▸ **What to do**
Reproduce the items below verbatim, beginning at the line containing "Select Crew under Users" and continuing through the final item, both ends included. Omit the pictures from your answer.

▸ **Input for this task**

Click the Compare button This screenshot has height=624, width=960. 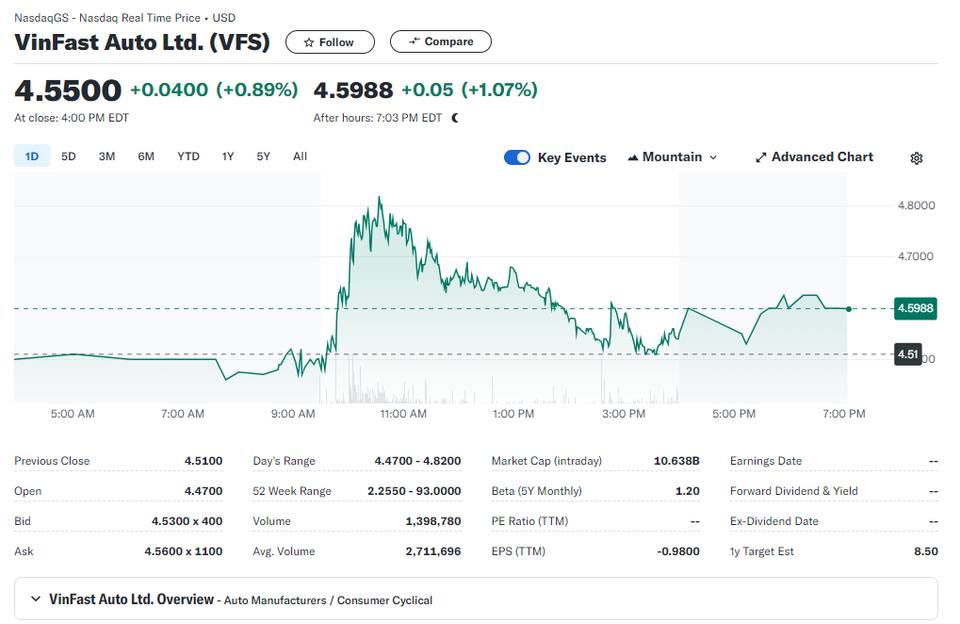[x=441, y=42]
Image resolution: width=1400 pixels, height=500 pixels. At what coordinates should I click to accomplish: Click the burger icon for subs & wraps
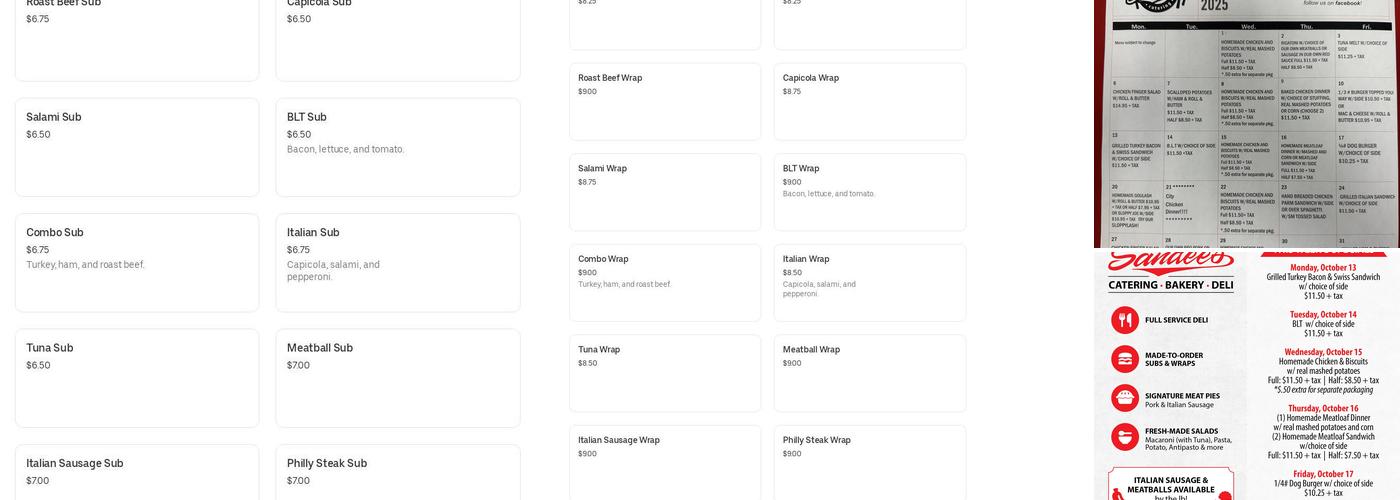click(x=1125, y=359)
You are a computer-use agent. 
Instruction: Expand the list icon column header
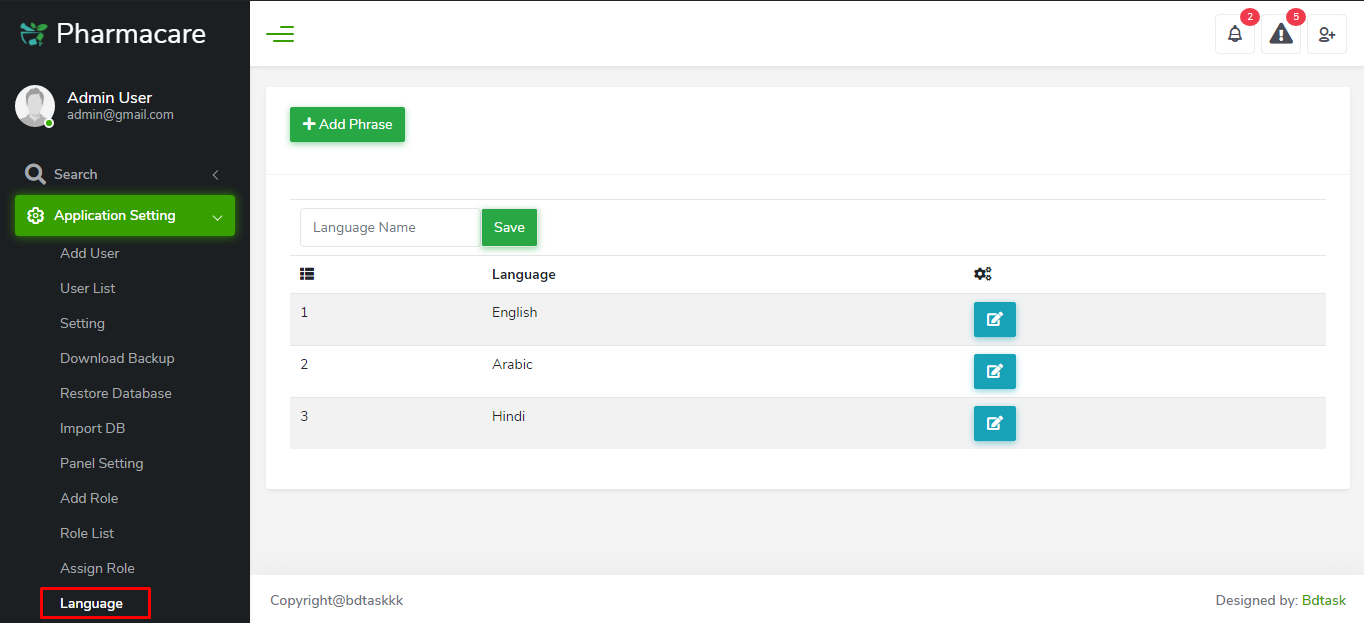(x=306, y=272)
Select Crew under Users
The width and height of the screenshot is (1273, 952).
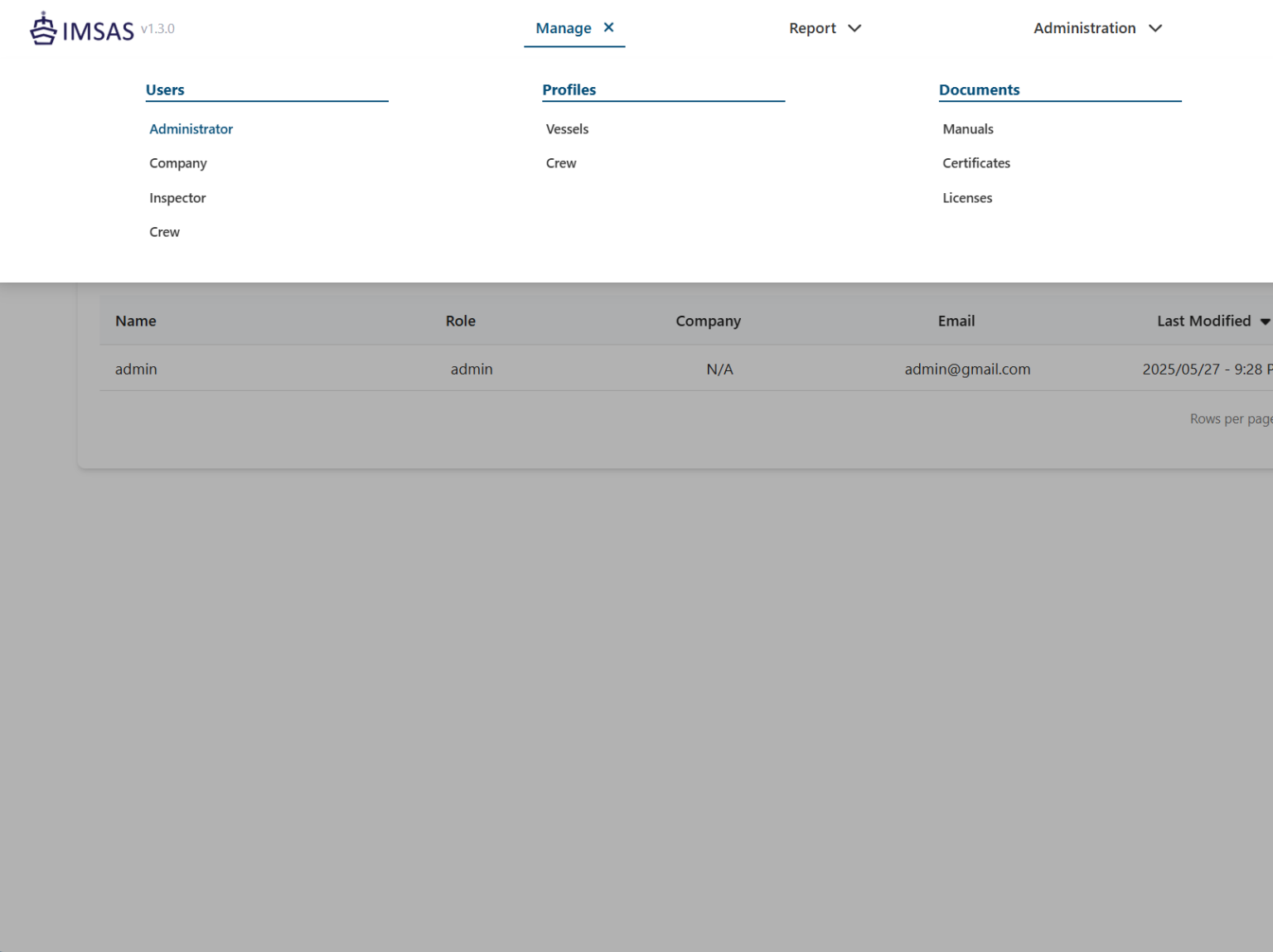pyautogui.click(x=164, y=232)
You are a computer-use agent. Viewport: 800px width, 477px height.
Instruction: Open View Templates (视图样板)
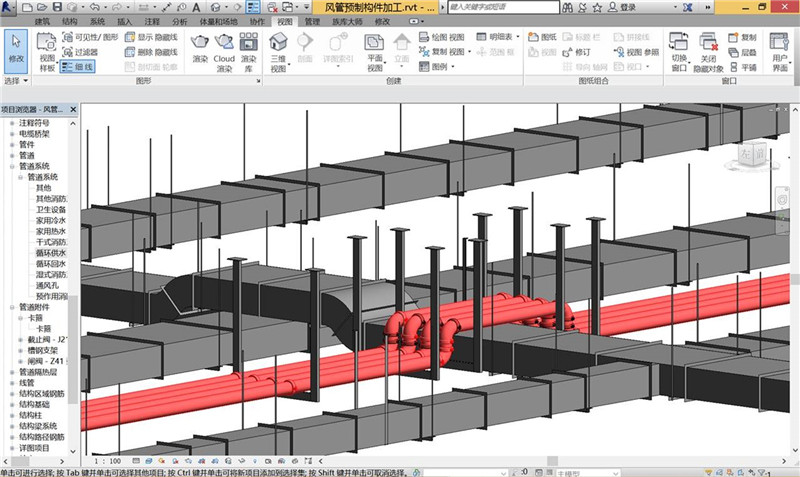click(x=47, y=51)
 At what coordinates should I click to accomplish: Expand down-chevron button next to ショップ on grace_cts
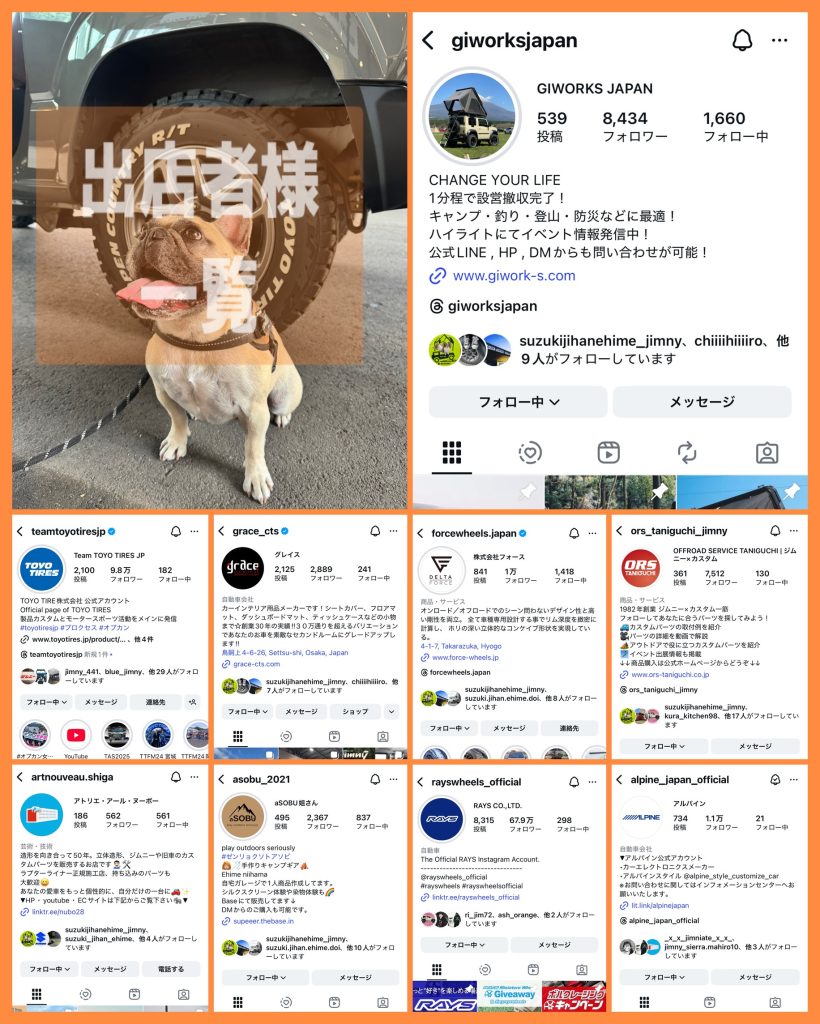point(392,711)
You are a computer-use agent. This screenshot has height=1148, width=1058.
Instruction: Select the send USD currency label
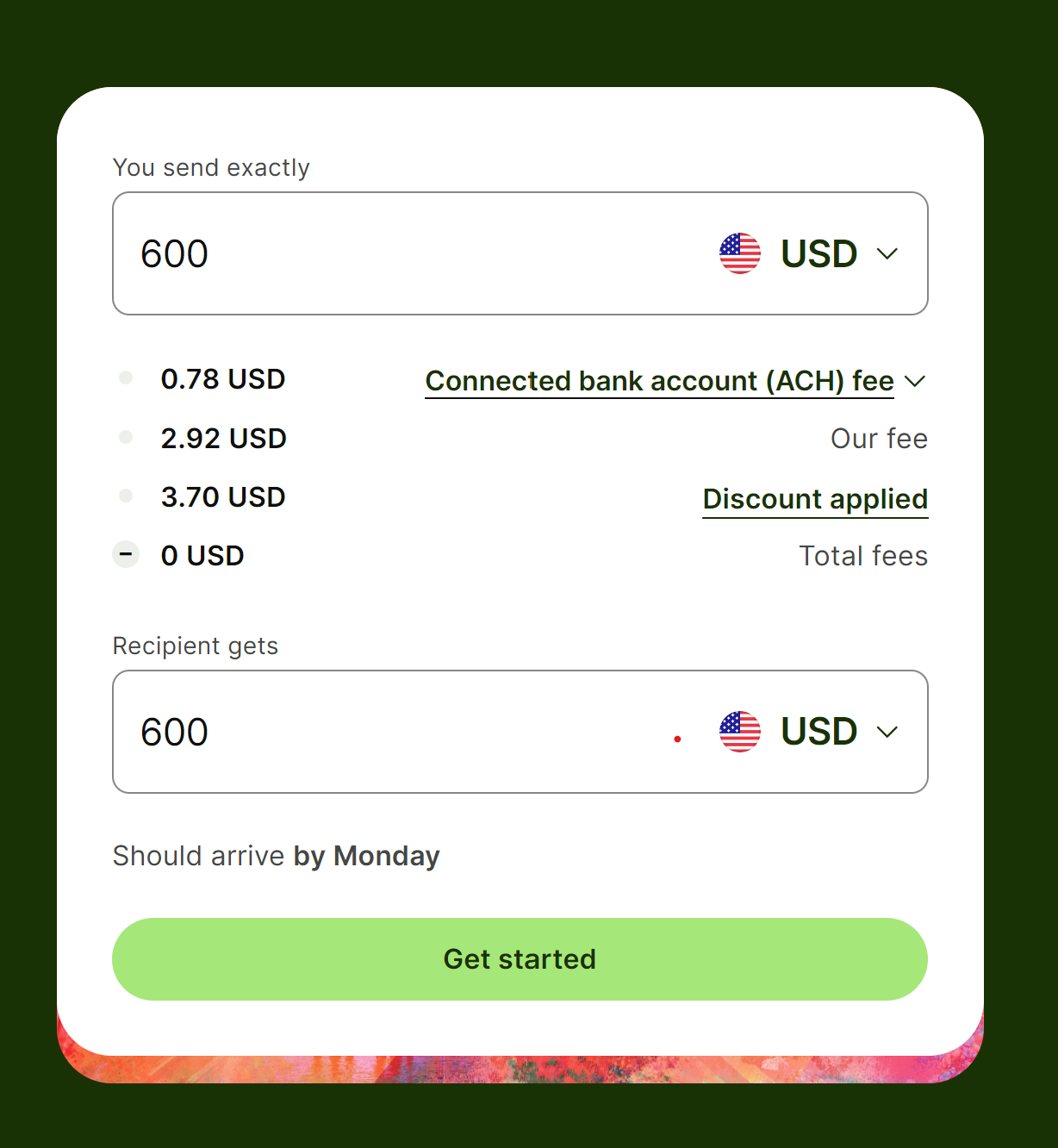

▸ **Completed exercise**
Select Crew under Users
The width and height of the screenshot is (1273, 952).
pyautogui.click(x=164, y=232)
You are a computer-use agent. Viewport: 800px width, 477px height.
Instruction: Open View Templates (视图样板)
click(x=47, y=51)
 At what coordinates should I click to accomplish: Expand down-chevron button next to ショップ on grace_cts
point(392,711)
You are a computer-use agent. This screenshot has height=1148, width=1058.
Instruction: Select the send USD currency label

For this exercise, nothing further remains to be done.